* [WHAT TO WORK ON]:
Lines from the one with "Given: Click the Tốc độ trang heading" to the end of the material, both included: print them exactly and print nothing else. Omit the pictures.
[DATASET EXTRACT — start]
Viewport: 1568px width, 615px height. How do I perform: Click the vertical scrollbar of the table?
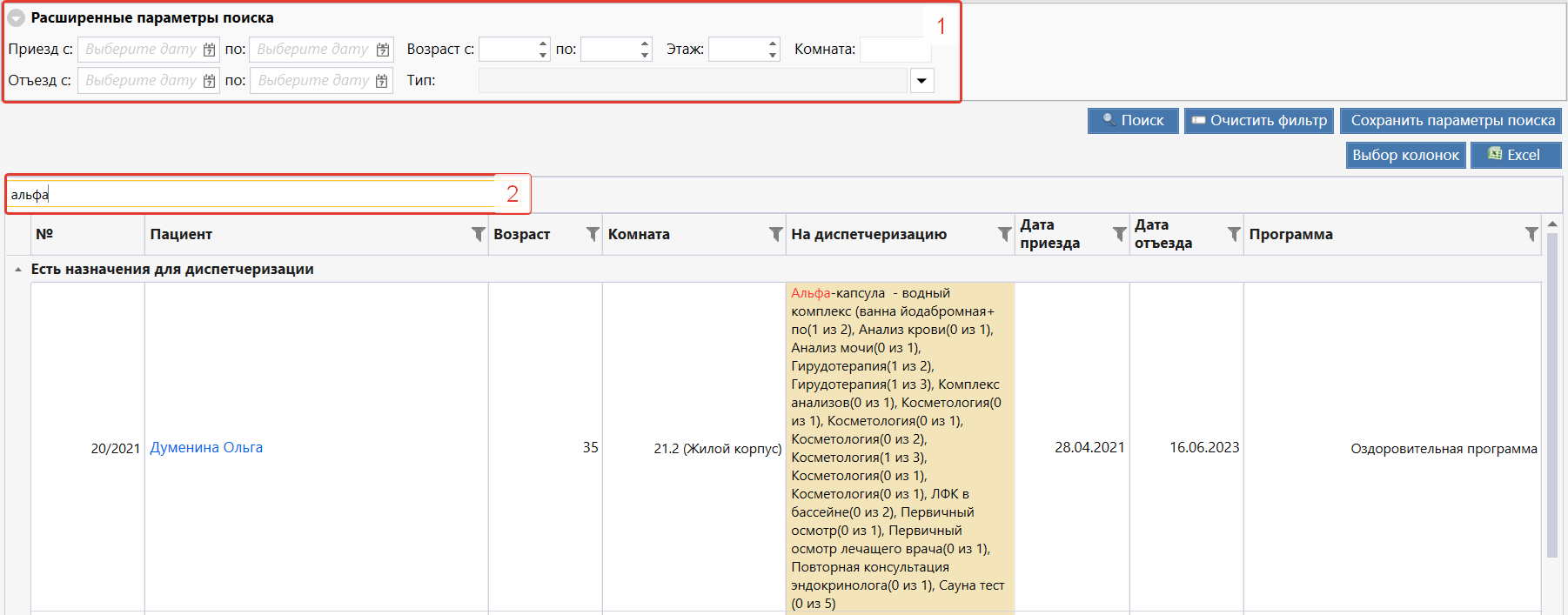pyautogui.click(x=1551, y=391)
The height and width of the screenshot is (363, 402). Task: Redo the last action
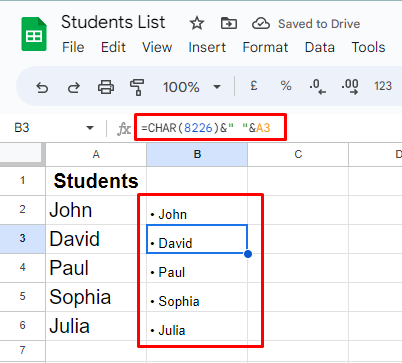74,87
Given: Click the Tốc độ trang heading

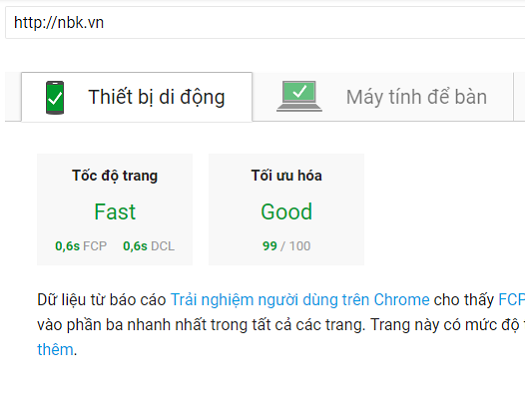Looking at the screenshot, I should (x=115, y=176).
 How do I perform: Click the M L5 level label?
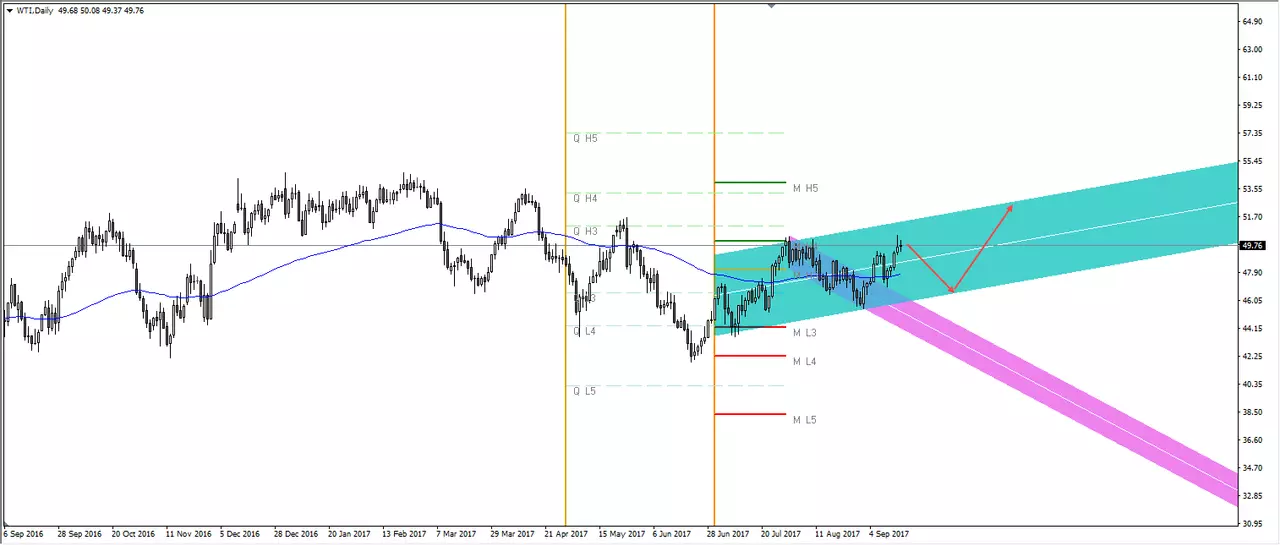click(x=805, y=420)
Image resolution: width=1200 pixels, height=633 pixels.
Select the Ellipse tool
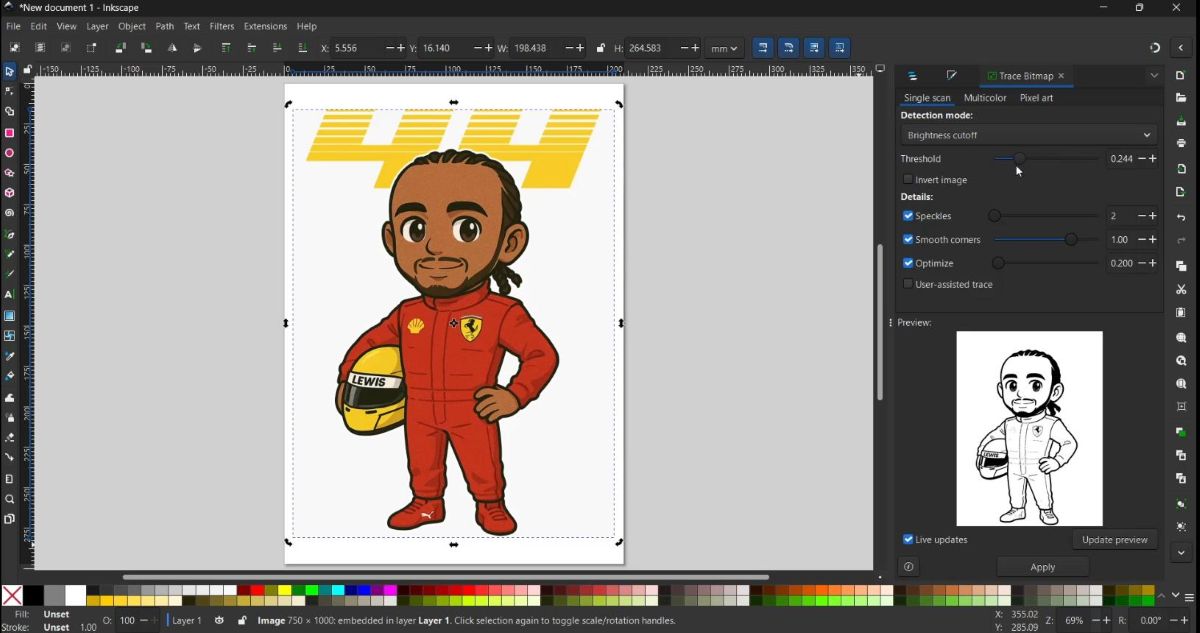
[DATASET EXTRACT — finish]
* [RESPONSE TO THIS TASK]:
Given: Click the Tốc độ trang heading

Looking at the screenshot, I should (x=115, y=176).
 How do I perform: Click the M L5 level label?
click(x=805, y=420)
Image resolution: width=1200 pixels, height=633 pixels.
Select the Ellipse tool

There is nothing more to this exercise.